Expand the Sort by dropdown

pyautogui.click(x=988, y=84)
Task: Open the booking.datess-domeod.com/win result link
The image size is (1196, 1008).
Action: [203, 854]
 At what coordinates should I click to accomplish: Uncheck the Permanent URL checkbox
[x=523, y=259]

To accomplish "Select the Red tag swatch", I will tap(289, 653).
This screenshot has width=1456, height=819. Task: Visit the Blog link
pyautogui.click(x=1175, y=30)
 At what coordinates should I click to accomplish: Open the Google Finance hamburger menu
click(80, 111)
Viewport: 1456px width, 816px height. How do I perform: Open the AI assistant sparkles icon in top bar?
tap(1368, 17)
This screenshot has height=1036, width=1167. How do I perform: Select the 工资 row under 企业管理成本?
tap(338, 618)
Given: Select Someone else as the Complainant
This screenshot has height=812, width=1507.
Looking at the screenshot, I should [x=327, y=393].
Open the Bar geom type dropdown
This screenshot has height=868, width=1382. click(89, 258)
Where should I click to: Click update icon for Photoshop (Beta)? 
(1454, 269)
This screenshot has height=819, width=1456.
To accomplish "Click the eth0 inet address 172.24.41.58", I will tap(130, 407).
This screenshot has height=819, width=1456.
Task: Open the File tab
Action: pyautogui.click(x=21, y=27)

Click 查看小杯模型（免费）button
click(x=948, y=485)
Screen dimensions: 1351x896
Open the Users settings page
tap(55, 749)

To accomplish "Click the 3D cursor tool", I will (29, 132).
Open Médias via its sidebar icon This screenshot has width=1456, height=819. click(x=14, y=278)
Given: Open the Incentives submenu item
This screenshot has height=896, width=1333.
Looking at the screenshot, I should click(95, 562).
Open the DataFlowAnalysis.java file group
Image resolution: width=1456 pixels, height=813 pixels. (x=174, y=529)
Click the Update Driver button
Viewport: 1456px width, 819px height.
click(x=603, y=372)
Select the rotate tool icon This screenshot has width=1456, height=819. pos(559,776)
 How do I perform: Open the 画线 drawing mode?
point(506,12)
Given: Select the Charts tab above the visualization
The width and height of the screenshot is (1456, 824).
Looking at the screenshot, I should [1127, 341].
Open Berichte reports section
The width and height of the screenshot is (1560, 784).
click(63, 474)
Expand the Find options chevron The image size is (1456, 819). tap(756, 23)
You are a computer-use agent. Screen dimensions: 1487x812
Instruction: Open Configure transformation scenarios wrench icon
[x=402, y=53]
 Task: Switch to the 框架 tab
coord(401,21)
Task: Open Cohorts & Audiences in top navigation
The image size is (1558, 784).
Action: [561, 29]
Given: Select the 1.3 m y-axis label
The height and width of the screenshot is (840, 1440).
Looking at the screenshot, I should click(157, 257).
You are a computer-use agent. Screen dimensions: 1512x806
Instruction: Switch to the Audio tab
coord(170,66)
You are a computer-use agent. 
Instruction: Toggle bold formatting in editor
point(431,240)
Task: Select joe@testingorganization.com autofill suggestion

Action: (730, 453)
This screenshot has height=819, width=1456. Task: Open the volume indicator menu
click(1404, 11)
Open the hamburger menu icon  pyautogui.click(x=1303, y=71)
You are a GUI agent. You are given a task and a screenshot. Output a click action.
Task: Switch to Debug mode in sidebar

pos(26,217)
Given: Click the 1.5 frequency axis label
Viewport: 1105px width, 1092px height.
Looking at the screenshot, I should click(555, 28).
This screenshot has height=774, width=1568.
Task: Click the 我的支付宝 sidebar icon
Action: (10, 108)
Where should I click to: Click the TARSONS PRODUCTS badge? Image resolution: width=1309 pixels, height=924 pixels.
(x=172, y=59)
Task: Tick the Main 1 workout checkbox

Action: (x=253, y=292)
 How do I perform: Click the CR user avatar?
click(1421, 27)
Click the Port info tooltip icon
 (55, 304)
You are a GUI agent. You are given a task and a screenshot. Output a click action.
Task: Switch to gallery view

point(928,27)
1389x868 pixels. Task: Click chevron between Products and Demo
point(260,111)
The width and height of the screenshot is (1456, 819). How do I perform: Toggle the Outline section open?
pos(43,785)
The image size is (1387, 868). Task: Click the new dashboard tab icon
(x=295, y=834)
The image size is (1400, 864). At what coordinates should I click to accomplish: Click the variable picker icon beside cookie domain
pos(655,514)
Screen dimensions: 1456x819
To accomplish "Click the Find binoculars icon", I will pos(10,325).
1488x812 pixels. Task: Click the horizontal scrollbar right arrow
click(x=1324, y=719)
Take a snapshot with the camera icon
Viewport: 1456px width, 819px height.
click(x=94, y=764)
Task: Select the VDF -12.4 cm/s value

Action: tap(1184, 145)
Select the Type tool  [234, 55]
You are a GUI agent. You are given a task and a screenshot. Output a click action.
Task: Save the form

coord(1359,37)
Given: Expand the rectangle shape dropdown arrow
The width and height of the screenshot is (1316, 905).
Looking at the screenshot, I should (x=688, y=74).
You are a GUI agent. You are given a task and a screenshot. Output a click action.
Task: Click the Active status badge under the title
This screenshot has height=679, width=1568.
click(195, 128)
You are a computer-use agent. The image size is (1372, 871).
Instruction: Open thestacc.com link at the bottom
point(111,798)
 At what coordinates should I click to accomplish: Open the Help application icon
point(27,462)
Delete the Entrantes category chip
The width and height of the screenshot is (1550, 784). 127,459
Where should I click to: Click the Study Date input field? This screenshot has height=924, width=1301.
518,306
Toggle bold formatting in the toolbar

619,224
-=-=-=-=-
§ Task item: Please reproduce, word for word, every line from the line with "The width and height of the screenshot is (1316, 905)." to the final line above, including both ends.

§ Expected output:
The width and height of the screenshot is (1316, 905).
Looking at the screenshot, I should (x=688, y=74).
You are a GUI agent. You are given a task and a screenshot. Output a click action.
Task: Click the Active status badge under the title
This screenshot has height=679, width=1568.
click(195, 128)
You are a computer-use agent. The image size is (1372, 871).
Instruction: Open thestacc.com link at the bottom
point(111,798)
 At what coordinates should I click to accomplish: Open the Help application icon
point(27,462)
Delete the Entrantes category chip
The width and height of the screenshot is (1550, 784). 127,459
Where should I click to: Click the Study Date input field? This screenshot has height=924, width=1301.
518,306
Toggle bold formatting in the toolbar

619,224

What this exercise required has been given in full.